I'm assuming that this was done with a single MSOM for each year, right? To me, this illustrates why it'll make more sense (hopefully!) when you convert this to a dynamic MSOM, because it makes more sense for each species' relationship to be more similar to its relationship in other years, then it is to its relationship to other species in a given year. In this current model, each species in 1 year has minimal species-specific information on the temperature relationship (particularly if the realized environmental space is shifting a lot from year to year) [and is the red bar, the realized environmental space for a year?]. By combining all years into a single model, you get a broader set of realized environments, you get a lot more data per species, and you can actually do things like fix temperature-psi relationships across years (i.e. assuming that thermal niches are fixed) or allow them to unidirectionally shift (i.e., thermal niches are adapting) or just allow them to be random per year, but based around a species-specific mean parameter (i.e., there's some year-to-year flexibility or wiggle). But regardless, once doing that, you'd want to see (and expect to see) species-specific relationships pop out. Currently, the heavy concentration of so many species around the mean annual trend indicates that there's not enough species-specific data to define the relationship so the majority of species are just being pulled into the hyper-parameters.

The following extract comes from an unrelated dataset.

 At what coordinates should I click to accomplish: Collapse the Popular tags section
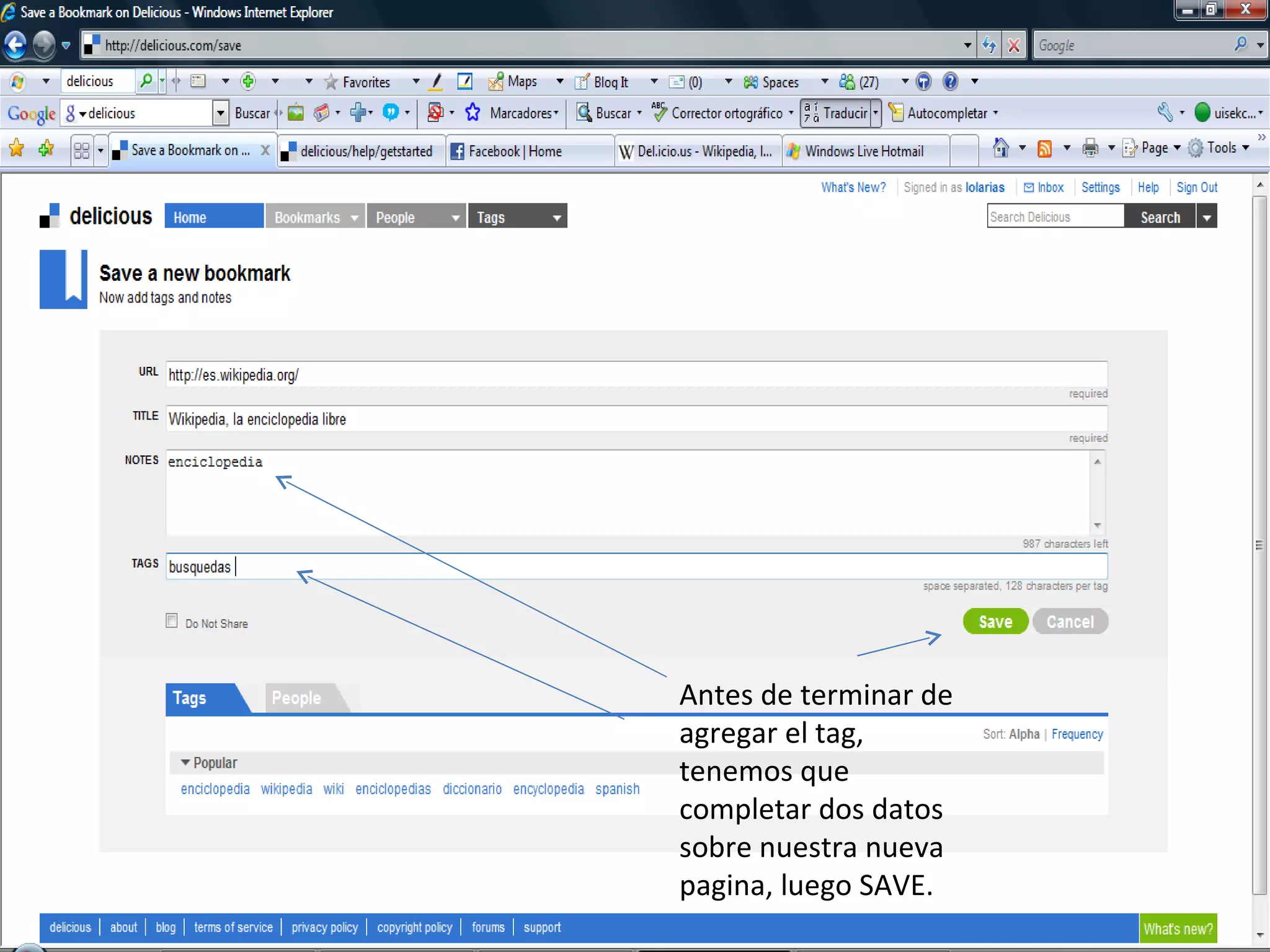[x=185, y=762]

— Reply to this email directly or view it on GitHub https://github.com/rBatt/trawl/issues/92#issuecomment-133098916.

[rBatt]

Eqns 3 in this Ecological Modelling paper Are pretty handy for gaining intuition about how these curves should go.

In R, here are some handy function to calculate the optimum environmental value (psi.opt), the width of the niche (psi.tol), and the maximum probability of occupancy (psi.max):

    psi.opt <- function(b1,b2){-b1/(2*b2)}
    psi.tol <- function(b2){1/sqrt(-2*b2)}
    psi.max <- function(b0,b1,b2){1/(1+exp((b1^2)/(4*b2)-b0))}

@mtingley @mpinsky @JWMorley Some of you might find that handy at some point.